----- SELECTED EXTRACT

The research bill set for committee action on Wednesday would also make it so there would be no limit on the number of entities that can be registered to cultivate marijuana for research purposes. Additionally, it would require the Department of Health and Human Services to submit a report to Congress within five years after enactment to overview the results of federal cannabis studies and recommend whether they warrant marijuana’s rescheduling under federal law.
The upcoming markup isn’t the only congressional marijuana vote that advocates are following. House leadership recently announced that there will be a floor vote on a comprehensive cannabis legalization bill later this month.
The more limited marijuana research bill is being led by the unlikely duo of pro-legalization Rep. Earl Blumenauer (D-OR) and prohibitionist Rep. Andy Harris (R-MD). It will be subject to further amendments during the committee markup.
During an Energy and Commerce Subcommittee on Health hearing in January—which was requested by four GOP lawmakers last year—federal health and drug officials, including from the Drug Enforcement Administration (DEA), acknowledged that the current supply of cannabis for research purposes is inadequate and that scientists should be able to access a wider range of marijuana products.
In addition to the Blumenauer-Harris research legislation, the panel also looked at several other marijuana reform bills during that meeting, including two to federally legalize the plant.
DEA said four years ago that it would be taking steps to expand the number of federally authorized cannabis manufacturers, but it has not yet acted on applications.
Last year, scientists sued the agency, alleging that it had deliberately delayed approving additional marijuana manufacturers for research purposes despite its earlier pledge.
A court mandated that DEA take steps to make good on its promise, and that case was dropped after DEA provided a status update.
In March, DEA finally unveiled a revised rule change proposal that it said was necessary due to the high volume of applicants and to address potential complications related to international treaties to which the U.S. is a party.
The scientists behind the original case filed another suit against DEA, claiming that the agency used a “secret” document to justify its delay of approving manufacturer applications.

----------

Reproduce the full passage about the marijuana research bill word for word.

----- INFORMATION SUPPLIED

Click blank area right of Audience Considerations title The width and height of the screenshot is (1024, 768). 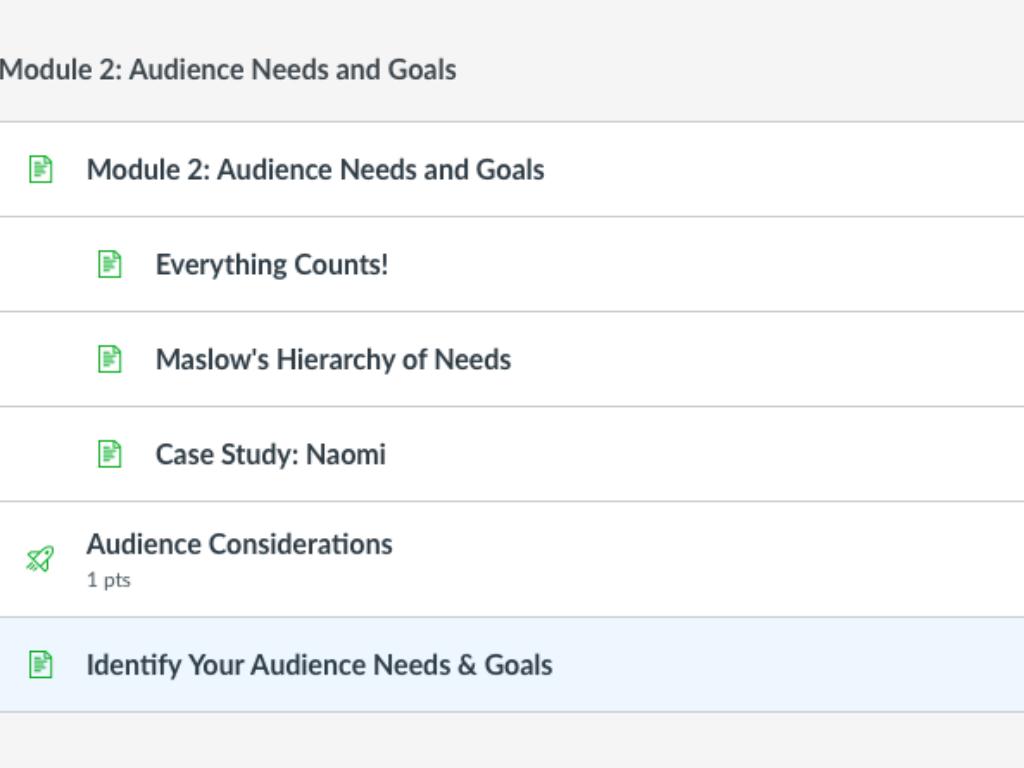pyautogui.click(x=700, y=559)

----------

**WRITTEN ANSWER:**
The research bill set for committee action on Wednesday would also make it so there would be no limit on the number of entities that can be registered to cultivate marijuana for research purposes. Additionally, it would require the Department of Health and Human Services to submit a report to Congress within five years after enactment to overview the results of federal cannabis studies and recommend whether they warrant marijuana’s rescheduling under federal law.
The upcoming markup isn’t the only congressional marijuana vote that advocates are following. House leadership recently announced that there will be a floor vote on a comprehensive cannabis legalization bill later this month.
The more limited marijuana research bill is being led by the unlikely duo of pro-legalization Rep. Earl Blumenauer (D-OR) and prohibitionist Rep. Andy Harris (R-MD). It will be subject to further amendments during the committee markup.
During an Energy and Commerce Subcommittee on Health hearing in January—which was requested by four GOP lawmakers last year—federal health and drug officials, including from the Drug Enforcement Administration (DEA), acknowledged that the current supply of cannabis for research purposes is inadequate and that scientists should be able to access a wider range of marijuana products.
In addition to the Blumenauer-Harris research legislation, the panel also looked at several other marijuana reform bills during that meeting, including two to federally legalize the plant.
DEA said four years ago that it would be taking steps to expand the number of federally authorized cannabis manufacturers, but it has not yet acted on applications.
Last year, scientists sued the agency, alleging that it had deliberately delayed approving additional marijuana manufacturers for research purposes despite its earlier pledge.
A court mandated that DEA take steps to make good on its promise, and that case was dropped after DEA provided a status update.
In March, DEA finally unveiled a revised rule change proposal that it said was necessary due to the high volume of applicants and to address potential complications related to international treaties to which the U.S. is a party.
The scientists behind the original case filed another suit against DEA, claiming that the agency used a “secret” document to justify its delay of approving manufacturer applications.